I had walked all morning in the area of the Arsenale, visited the naval museum and spent several hours at the Aperto exhibition, devoted to the work of young artists. There was a painting from New York of the Pope surrounded by flyers violently attacking his opposition to the use of condoms, another titled La Cicciolina on Her Wedding Night and, most of all, an entire room sponsored by Benetton, covered from top to bottom by photos of penises and vaginas. I had planned to return to my hotel, near the Rio San Trovaso, to change my shoes. However, I agreed to have coffee on the Zattere with the Italian. I must have thought I had plenty of time to get rid of him.

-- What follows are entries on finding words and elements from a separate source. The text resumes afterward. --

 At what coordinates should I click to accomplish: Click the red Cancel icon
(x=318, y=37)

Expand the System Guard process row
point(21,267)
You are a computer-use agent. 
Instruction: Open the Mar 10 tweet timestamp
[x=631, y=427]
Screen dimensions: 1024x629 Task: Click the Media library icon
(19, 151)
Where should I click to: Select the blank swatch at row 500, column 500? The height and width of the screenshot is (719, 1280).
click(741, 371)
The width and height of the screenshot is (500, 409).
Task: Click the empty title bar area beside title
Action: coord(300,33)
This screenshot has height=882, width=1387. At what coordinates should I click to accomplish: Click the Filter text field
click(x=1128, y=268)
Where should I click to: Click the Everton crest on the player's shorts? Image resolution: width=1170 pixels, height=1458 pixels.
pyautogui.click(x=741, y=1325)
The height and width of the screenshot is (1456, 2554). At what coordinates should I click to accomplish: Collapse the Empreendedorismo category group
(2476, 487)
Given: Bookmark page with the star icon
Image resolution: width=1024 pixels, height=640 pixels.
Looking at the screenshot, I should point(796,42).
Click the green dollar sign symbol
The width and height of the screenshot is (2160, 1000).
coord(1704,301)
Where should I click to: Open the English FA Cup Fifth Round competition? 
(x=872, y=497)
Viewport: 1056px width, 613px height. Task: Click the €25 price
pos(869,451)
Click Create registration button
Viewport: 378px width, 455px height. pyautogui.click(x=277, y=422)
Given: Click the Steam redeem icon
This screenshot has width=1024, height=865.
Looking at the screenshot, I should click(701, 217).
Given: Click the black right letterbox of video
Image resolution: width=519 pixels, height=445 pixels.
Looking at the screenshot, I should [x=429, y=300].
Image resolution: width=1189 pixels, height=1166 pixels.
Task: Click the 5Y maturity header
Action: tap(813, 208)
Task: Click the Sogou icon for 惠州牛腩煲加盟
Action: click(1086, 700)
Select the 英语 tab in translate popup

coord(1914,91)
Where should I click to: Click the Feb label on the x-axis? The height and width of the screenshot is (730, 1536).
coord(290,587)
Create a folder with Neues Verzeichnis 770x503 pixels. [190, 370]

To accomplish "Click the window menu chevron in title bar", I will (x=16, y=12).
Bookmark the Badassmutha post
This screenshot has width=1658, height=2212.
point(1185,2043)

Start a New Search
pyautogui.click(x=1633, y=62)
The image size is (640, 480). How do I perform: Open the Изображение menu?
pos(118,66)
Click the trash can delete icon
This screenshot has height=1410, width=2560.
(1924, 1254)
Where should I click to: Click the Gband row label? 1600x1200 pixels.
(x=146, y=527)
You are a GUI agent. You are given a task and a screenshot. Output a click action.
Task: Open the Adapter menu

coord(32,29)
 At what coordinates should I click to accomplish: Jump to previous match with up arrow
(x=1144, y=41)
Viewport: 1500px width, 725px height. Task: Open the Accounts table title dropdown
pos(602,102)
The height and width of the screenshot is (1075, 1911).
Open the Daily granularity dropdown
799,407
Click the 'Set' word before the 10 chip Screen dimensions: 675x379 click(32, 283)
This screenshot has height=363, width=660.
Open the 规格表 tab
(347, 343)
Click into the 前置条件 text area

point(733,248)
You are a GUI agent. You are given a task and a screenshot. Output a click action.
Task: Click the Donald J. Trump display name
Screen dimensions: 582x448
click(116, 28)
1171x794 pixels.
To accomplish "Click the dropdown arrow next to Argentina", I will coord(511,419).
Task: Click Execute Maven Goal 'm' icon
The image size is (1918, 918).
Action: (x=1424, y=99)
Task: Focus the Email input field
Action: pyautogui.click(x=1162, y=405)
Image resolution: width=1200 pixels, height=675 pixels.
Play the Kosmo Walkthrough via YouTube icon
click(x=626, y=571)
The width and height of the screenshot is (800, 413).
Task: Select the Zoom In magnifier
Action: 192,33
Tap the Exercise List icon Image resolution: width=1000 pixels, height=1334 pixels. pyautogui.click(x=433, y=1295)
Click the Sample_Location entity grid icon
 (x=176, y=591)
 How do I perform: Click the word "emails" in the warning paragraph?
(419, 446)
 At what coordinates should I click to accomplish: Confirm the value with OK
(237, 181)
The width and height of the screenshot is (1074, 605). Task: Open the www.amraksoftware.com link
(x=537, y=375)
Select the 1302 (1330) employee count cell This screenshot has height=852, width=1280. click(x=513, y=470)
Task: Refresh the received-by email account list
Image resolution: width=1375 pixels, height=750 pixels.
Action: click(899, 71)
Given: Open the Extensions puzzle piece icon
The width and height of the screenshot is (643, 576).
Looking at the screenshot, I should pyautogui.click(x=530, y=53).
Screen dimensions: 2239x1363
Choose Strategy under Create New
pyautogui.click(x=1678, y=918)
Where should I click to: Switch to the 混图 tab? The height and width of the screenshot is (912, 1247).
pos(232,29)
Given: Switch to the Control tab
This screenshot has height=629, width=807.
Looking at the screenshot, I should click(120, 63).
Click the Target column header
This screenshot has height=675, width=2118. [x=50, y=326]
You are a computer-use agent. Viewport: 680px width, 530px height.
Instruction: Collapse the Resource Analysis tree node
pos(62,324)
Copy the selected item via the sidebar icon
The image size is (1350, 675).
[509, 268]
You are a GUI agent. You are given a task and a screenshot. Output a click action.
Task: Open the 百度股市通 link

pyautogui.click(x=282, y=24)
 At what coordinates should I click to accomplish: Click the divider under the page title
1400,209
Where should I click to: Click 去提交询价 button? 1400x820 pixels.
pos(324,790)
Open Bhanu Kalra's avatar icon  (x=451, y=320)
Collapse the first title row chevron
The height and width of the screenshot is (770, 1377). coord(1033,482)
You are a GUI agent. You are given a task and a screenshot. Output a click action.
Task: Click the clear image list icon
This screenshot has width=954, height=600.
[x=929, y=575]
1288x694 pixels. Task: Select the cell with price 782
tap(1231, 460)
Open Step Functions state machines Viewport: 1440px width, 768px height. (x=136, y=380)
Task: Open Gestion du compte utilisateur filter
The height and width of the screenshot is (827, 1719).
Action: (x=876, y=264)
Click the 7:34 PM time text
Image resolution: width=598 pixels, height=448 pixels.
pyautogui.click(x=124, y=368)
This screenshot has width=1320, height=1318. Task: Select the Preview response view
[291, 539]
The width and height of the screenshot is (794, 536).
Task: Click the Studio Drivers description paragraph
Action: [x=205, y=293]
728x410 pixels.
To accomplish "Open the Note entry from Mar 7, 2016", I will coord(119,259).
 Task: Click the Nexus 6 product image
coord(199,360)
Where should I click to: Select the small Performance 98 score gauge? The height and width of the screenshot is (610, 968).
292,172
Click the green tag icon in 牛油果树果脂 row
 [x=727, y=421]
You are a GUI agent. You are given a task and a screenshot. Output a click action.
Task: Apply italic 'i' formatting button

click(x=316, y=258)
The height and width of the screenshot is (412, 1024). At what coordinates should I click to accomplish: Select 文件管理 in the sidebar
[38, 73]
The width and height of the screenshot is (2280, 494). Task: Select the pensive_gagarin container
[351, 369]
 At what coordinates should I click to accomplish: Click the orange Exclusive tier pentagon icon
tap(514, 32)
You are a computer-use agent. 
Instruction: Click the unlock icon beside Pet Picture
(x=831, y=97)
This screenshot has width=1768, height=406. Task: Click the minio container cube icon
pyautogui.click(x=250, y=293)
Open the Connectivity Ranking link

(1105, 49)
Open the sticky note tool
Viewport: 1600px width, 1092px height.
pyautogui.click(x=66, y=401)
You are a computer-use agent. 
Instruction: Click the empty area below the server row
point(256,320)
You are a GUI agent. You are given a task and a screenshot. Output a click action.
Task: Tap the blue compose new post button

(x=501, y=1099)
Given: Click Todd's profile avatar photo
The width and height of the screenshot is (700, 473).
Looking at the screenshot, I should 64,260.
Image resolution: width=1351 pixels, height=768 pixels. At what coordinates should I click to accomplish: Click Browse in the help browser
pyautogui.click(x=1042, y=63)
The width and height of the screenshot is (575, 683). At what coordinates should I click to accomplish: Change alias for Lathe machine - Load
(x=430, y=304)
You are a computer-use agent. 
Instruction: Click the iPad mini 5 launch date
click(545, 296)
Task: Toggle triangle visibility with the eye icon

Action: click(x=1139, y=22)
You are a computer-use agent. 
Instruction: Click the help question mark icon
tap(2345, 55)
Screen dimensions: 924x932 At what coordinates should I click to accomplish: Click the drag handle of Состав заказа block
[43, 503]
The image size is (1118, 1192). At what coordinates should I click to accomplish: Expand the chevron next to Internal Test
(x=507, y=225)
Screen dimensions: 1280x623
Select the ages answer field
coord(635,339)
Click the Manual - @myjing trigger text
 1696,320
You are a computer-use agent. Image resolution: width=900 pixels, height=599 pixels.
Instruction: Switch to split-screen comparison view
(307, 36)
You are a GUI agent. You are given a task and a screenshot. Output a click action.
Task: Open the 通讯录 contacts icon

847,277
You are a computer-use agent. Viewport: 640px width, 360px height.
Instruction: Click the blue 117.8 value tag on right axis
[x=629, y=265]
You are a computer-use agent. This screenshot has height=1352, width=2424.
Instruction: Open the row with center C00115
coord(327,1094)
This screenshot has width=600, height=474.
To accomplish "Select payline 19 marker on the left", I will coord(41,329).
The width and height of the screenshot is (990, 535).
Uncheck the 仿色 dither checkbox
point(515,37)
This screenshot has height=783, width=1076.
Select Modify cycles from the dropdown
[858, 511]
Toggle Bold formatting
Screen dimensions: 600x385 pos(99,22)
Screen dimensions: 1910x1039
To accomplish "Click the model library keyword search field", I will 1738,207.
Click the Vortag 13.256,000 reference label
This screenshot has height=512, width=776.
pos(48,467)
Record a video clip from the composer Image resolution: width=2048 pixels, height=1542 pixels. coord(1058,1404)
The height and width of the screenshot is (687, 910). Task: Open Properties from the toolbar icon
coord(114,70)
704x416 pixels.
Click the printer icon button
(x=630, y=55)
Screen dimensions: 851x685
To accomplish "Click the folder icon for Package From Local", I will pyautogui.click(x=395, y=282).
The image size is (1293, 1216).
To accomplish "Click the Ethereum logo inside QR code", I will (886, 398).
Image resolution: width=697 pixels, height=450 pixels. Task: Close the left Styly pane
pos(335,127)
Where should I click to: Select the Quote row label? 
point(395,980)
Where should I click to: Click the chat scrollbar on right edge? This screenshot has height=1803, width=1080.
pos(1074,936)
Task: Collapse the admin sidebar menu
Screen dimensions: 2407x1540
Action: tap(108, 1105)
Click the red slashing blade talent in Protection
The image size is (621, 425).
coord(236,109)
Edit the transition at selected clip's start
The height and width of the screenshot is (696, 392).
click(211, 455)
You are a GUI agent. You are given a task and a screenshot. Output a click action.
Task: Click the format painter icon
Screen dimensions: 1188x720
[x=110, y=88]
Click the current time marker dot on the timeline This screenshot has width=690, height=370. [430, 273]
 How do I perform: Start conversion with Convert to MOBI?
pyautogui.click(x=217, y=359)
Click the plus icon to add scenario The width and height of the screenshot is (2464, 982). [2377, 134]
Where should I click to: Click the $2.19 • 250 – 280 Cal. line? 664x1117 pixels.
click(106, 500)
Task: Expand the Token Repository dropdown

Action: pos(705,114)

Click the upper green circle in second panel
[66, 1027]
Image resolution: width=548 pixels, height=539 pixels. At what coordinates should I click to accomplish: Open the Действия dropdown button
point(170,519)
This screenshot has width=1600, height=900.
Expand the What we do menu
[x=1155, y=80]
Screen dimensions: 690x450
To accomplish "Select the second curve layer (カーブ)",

On the terrace of the Cucciolo cafe, he told me that he had completed a law degree and was doing his military service in Venice. In December, he would go back home to Rimini. I did not want to ask him his age for fear that he would ask me mine, and had seated myself against the light so the wrinkles on my forehead would be less visible. He said he was surprised that I was a teacher; he had taken me for a journalist, in Venice for the Film Festival, because of my long flat sandals made of leather pierced with holes, like the ones worn by little boys in the 1950s. After a moment’s hesitation, I told him that I also wrote books. I saw from his expression that he did not believe me. I let him accompany me to the bell tower of San Giorgio, where I had planned to go, but later in the afternoon, after a nap, and wearing other shoes.
At the top of the bell tower, in each of the narrow recesses from which you can see the entire lagoon, he was close on my heels. I didn’t know what I wanted. Once we were back down in the square, he suggested that we walk along the quays, behind the church. It is a deserted part of the island, where I had never been before. We walked side by side, without speaking. My mind was empty. He took my hand, and we continued to walk in this way, without speaking or looking at each other.
As soon as the young Italian seized my hand, I fell into a strange state I could not have foreseen a moment earlier – one of turmoil and delight, in which sexual desire had no part. I felt I really was the adolescent of 30 years earlier, panic-stricken, devoid of thought, when a red-faced boy met at the dentist’s office put his arm around my shoulders for the first time, on a deserted street that bordered the cemetery, and we walked for I-don’t-know-how-many metres before he pulled me close and kissed me. Unlike dreams, in which you are in a single period of time, and the past is the present again until the moment you wake up, I felt I was in two different times at once: that of age 17, in Yvetot, Normandy, and this moment, now, in Venice.
I was the same body, with the same sensations, at two times which had come together without merging. On top of the surprise I had felt in the past, just like today’s, of realizing it was me this was happening to, was superposed the surprise of reliving it. Everything that had taken place between these two points of time, my life history, seemed outside of me. That history – studies, travel, marriage, children, teaching, bereavement, the multitude of places travelled, of people met, loved, lost, of books read – had not been cancelled out, but the time, the years it had taken to elaborate, were erased. No doubt, as I thought later, it was that history, precisely, which gave value and pleasure to the moment when I had my fingers intertwined with those of the Italian.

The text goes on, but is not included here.